The 74-year-old Czechoslovakian federation created in 1918 from the ruins of the defeated Austro-Hungarian empire after World War I is near collapse. After a divisive election and an impasse between the winning parties in the two halves of the central European country, Czechoslovakia is headed for a messy dissolution that seems ominous for a federal Europe.
President Vaclav Havel is campaigning hard to keep the country together, saying that Czechs and Slovaks must decide in a referendum if they really want to rush into a "wild divorce." His wise advice should be heeded.The constitution decrees that a split can be considered legal only if decided through a referendum, but the newly elected federal Parliament has the authority to amend the constitution by a three-fifths majority vote.
Vaclav Klaus, the right-wing free-marketeer whose Civic Democratic Party won a plurality in the Czech lands of Bohemia and Moravia, and Vladimir Meciar, the left-leaning populist whose nationalist Movement for a Democratic Slovakia did equally well in Slovakia, agreed to establish a caretaker federal government while the country splits up.

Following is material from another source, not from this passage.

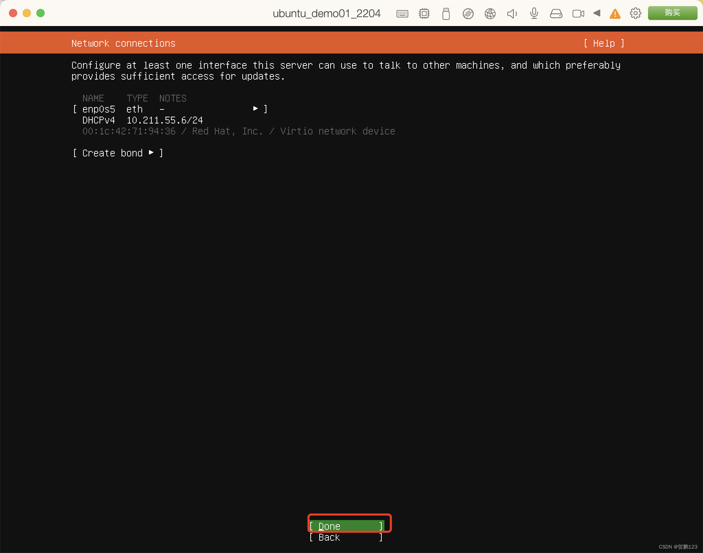Select the Create bond option
The height and width of the screenshot is (553, 703).
[x=113, y=153]
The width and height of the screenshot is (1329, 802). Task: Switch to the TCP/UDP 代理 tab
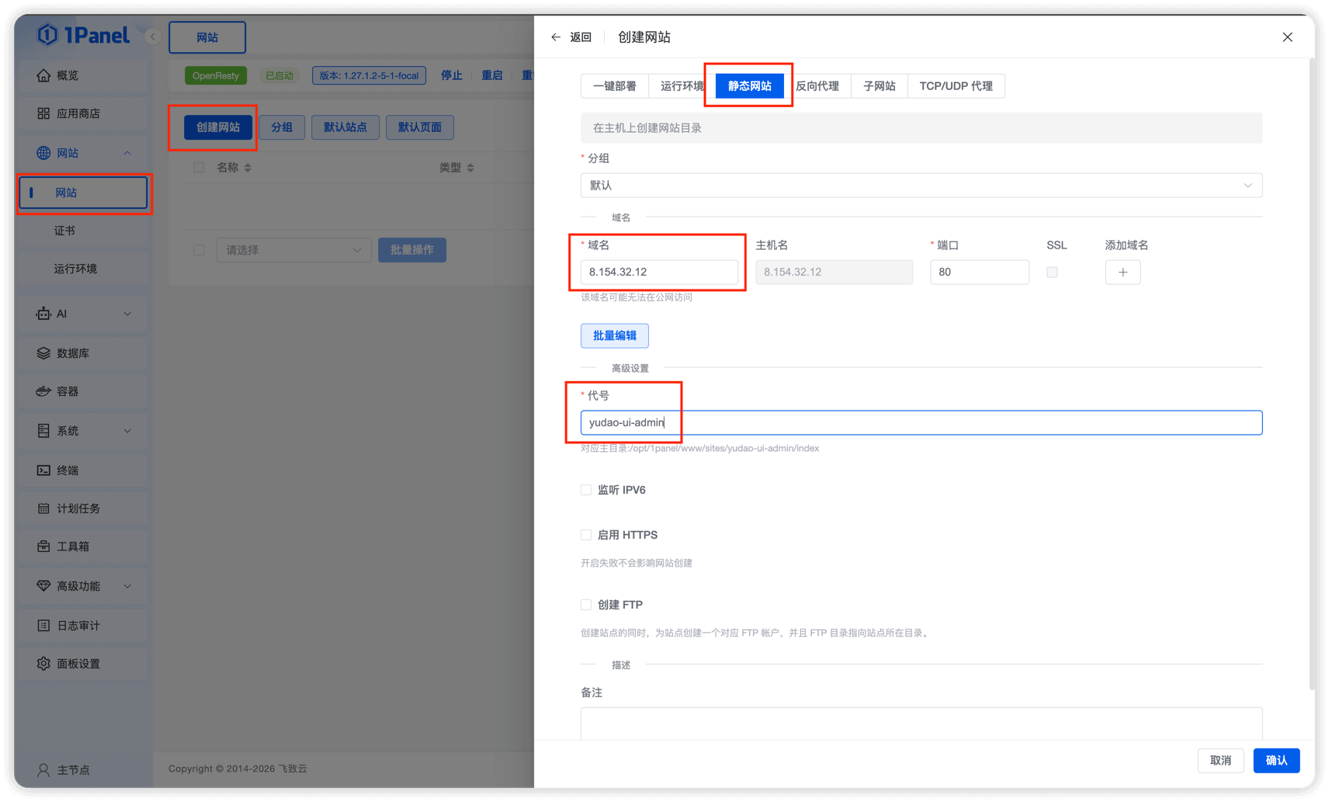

The Czechs and Slovaks have fallen victim to the feuding and nationalism sweeping post-communist Europe. It is not the first time Czechoslovakia has been thrust into the unwelcome glare of international attention. There were two long, difficult periods under Nazism and Communism until the peaceful mass demonstrations of 1989 pointed toward a more democratic way of life.
Many current observers think the two factions should proceed with extreme caution. Separation is bound to bring a host of new problems to both states.
With only 5 million people and an economy with a heavy industrial base already suffering from the collapse of the Soviet Union, Slovakia would have to struggle to be viable. The Hungarian minority, numbering 500,000 in Slovakia, fear a new era of persecution.
And the Czechs, who account for 10 million people and have received the bulk of foreign investment since the 1989 revolution, would likely be overshadowed by neighboring Germany.
A split now would only crush the aspirations of both Czechs and Slovaks to join the European Community, and the economy would be sure to suffer. Few expect violence of the sort that has recently plagued former Yugoslavia, but if a split must occur, it should be the amicable result of a referendum - not a political deal.